WORK TO COMPLETE —
Whatever lies between the line that holds "Task: Expand the Setup trigger group" and the final line of the records below, both included, should be repeated exactly; leave out the pictures and add nothing.

Stored items

******

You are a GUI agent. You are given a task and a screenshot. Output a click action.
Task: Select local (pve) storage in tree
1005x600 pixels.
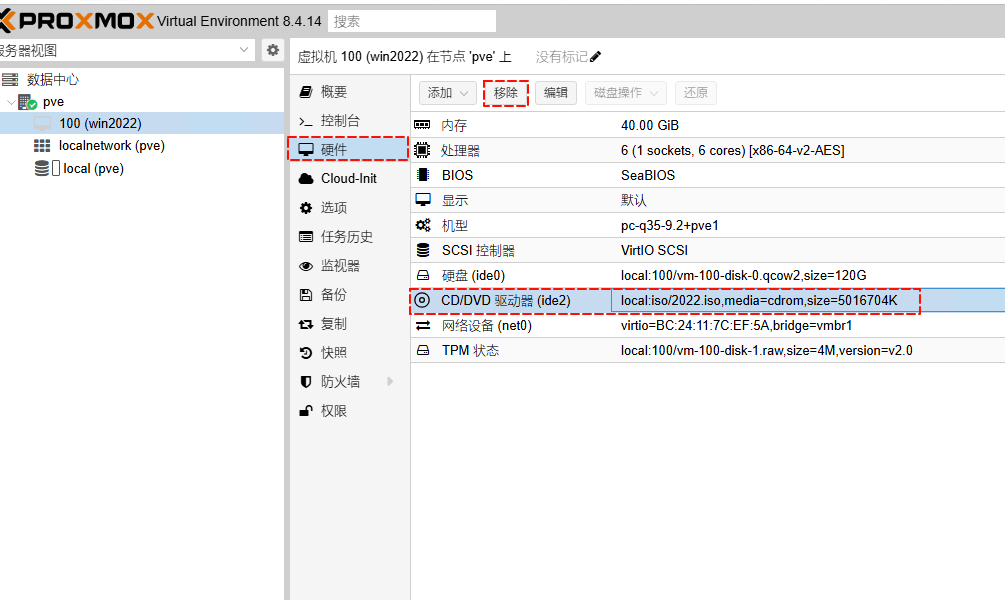pos(93,168)
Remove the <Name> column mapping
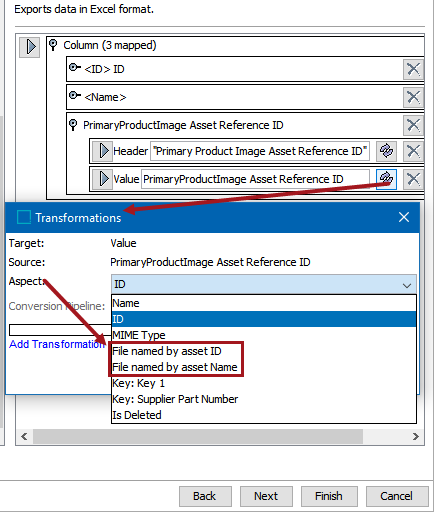The image size is (434, 512). click(413, 97)

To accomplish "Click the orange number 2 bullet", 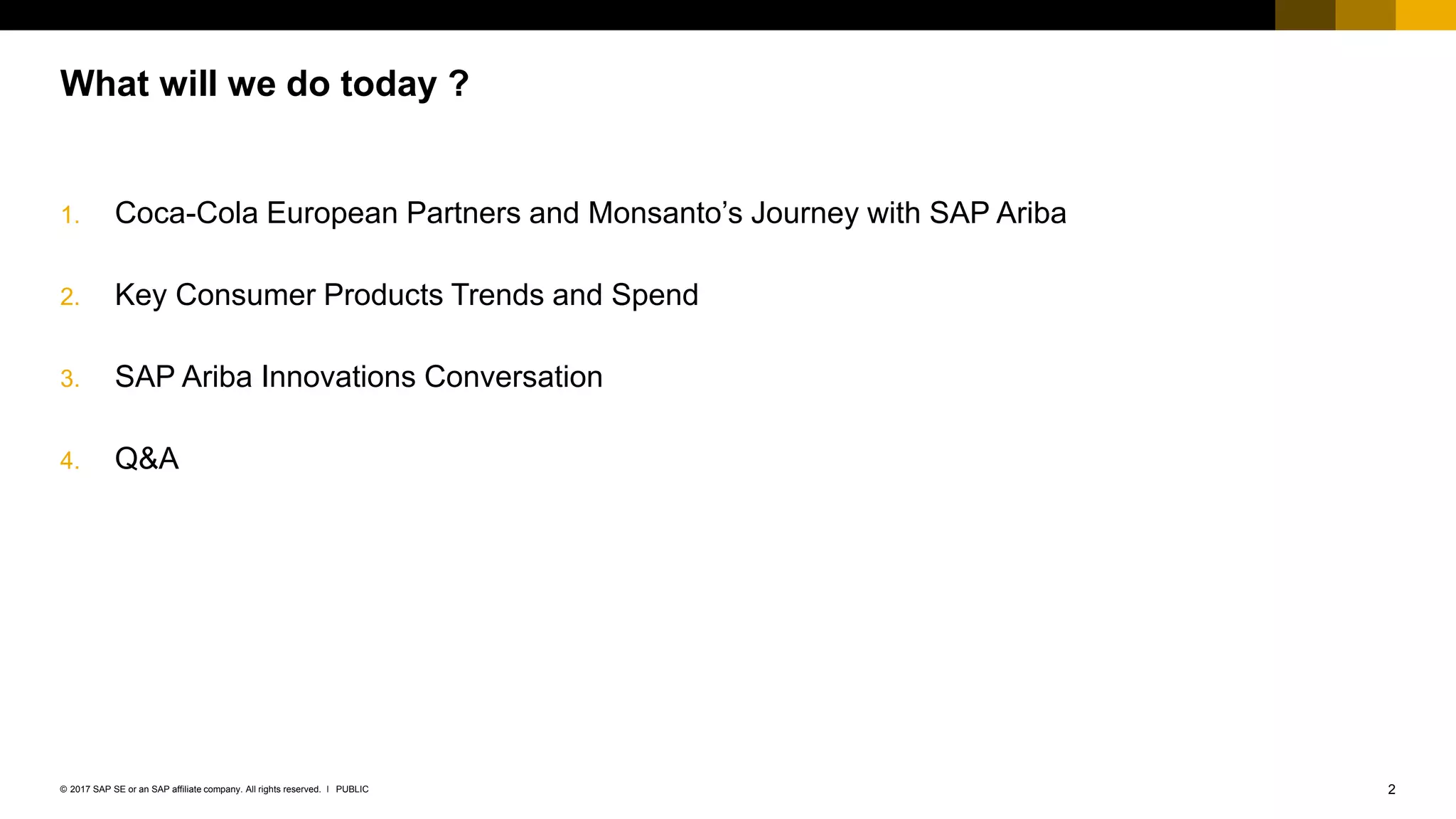I will (70, 297).
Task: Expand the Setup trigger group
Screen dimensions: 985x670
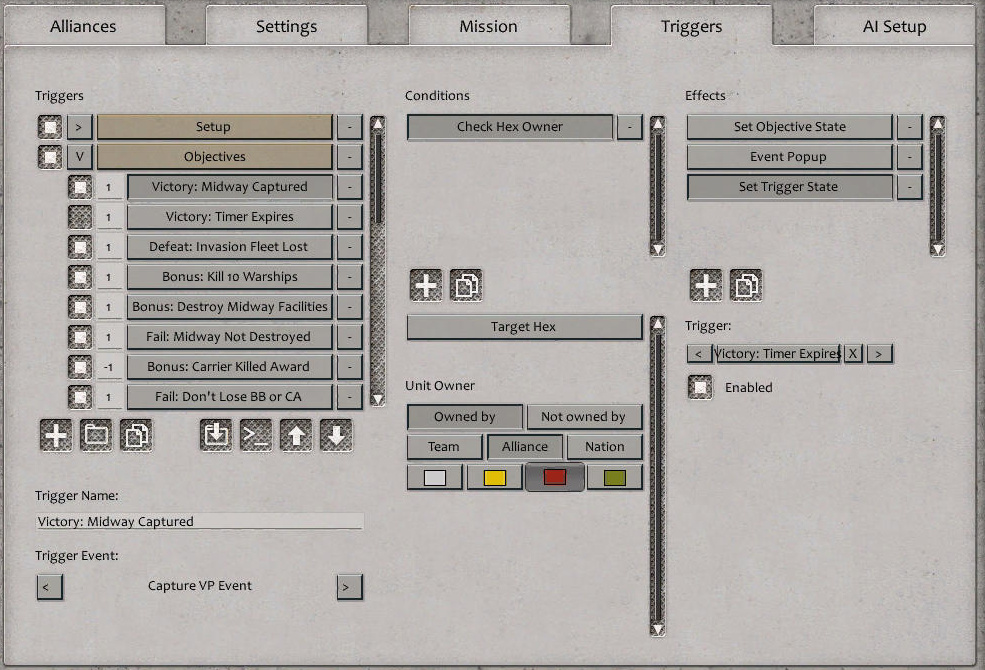Action: coord(78,127)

******

REPLY TO THE EXERCISE —
Task: Expand the Setup trigger group
Screen dimensions: 985x670
Action: coord(78,127)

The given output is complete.